The Mugello MotoGP sprint drove home a major theme of the 2025 season, which is that the '25 title fight only exists as a contest between two. In one corner, Marc Marquez. In the other corner, Marc Marquez's DNF rate.
Marquez had spent the entirety of the Italian Grand Prix weekend so far talking about damage limitation relative to rivals Alex Marquez and Pecco Bagnaia. For both of them, Mugello is on the higher end of the circuit favourability chart - for Marc it is one of the worst.
He offered up the same talking point again after the sprint, though it felt more than a little difficult to take seriously. "That was not the main target," he insisted of the win. "The main target was to try not to lose a lot of points."
I don't doubt that assessment is earnest, but it clashes with the objective reality of Marquez absolutely blowing the start due to having to play around with the launch control device - and then it costing him nothing as he executed a blink-and-you'll-miss-it charge back to the lead.
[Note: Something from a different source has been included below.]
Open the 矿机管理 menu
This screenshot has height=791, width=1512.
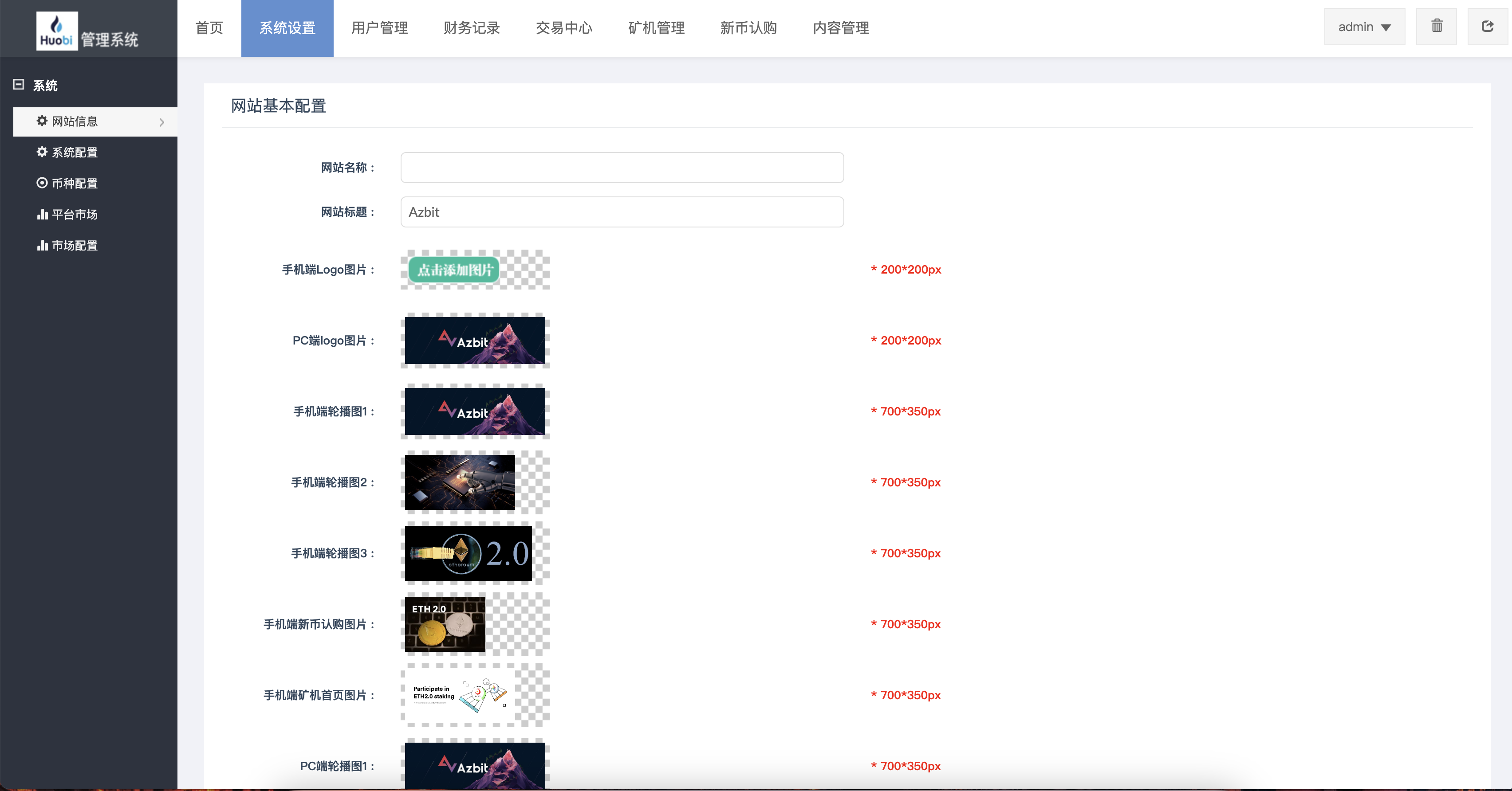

Just milliseconds before the start 👀
— MotoGP™🏁 (@MotoGP) June 21, 2025
This is what happened to @marcmarquez93 👇#ItalianGP 🇮🇹 pic.twitter.com/iUd0x46N1S
This tipped his hand as to how much performance is hiding in reserve. Marquez presumably couldn't afford to hang around in the slipstream spiking his front tyre temperature in the Mugello heat, so he cut through his rivals like a knife through butter, the pace to do so available on demand.
The paradox of his season is underlined by the fact that it genuinely feels like the start issue made it easier for this win to happen.
Any sign of weakness from Marquez in 2025 has come when he has been trying to pace himself in the early laps, modulating the speed with the tyres at peak grip, trying to control how much he pushes.
It's almost as if his underlying performance in 2025, so clearly the best on the grid in every race save for massive outliers (like Silverstone with its weird tyre stuff and Le Mans with the weather), has been giving him too many options of how to attack races, and he's been getting lost in the possibilities.
Unbelievable scenes 🤯 🤯 @marcmarquez93 tried but could not save this one and crashed 💥#SpanishGP 🇪🇸 pic.twitter.com/eP4fXZADZH
— MotoGP™🏁 (@MotoGP) April 27, 2025
If it's armchair psychology, it's only a little bit. Marquez has spoken a lot about his grand prix errors at Circuit of the Americas, Jerez (above) and Silverstone, and seems to have largely zeroed in on focus and concentration and strategy as being the answer - rather than anything to do on the bike to give him more margin.
But the Mugello sprint, in those early laps of peak tyre grip, gave him no real options. The only option was to gun it to the front, and faced with that clarity Marquez executed the fightback with shocking ease.

His brother seemed to more or less expect it, but Bagnaia sounded genuinely stung post-race. "Honestly, I feel a bit disappointed. Unluckily this season I can't do what I know how to do," he acknowledged.
Bagnaia should be stronger on Sunday. He may well win - but the range of conditions and layouts in which he has his team-mate's number this year seems slim-to-nonexistent.
For himself, and the rest of the MotoGP grid hoping to make a dent in Marquez's supremacy, DNFs remain the only possibility. There is nothing else.
He has been so fast that no conventional in-race setback that isn't a straight-up crash is enough to stop him coming through. Arguably, today it may have even helped.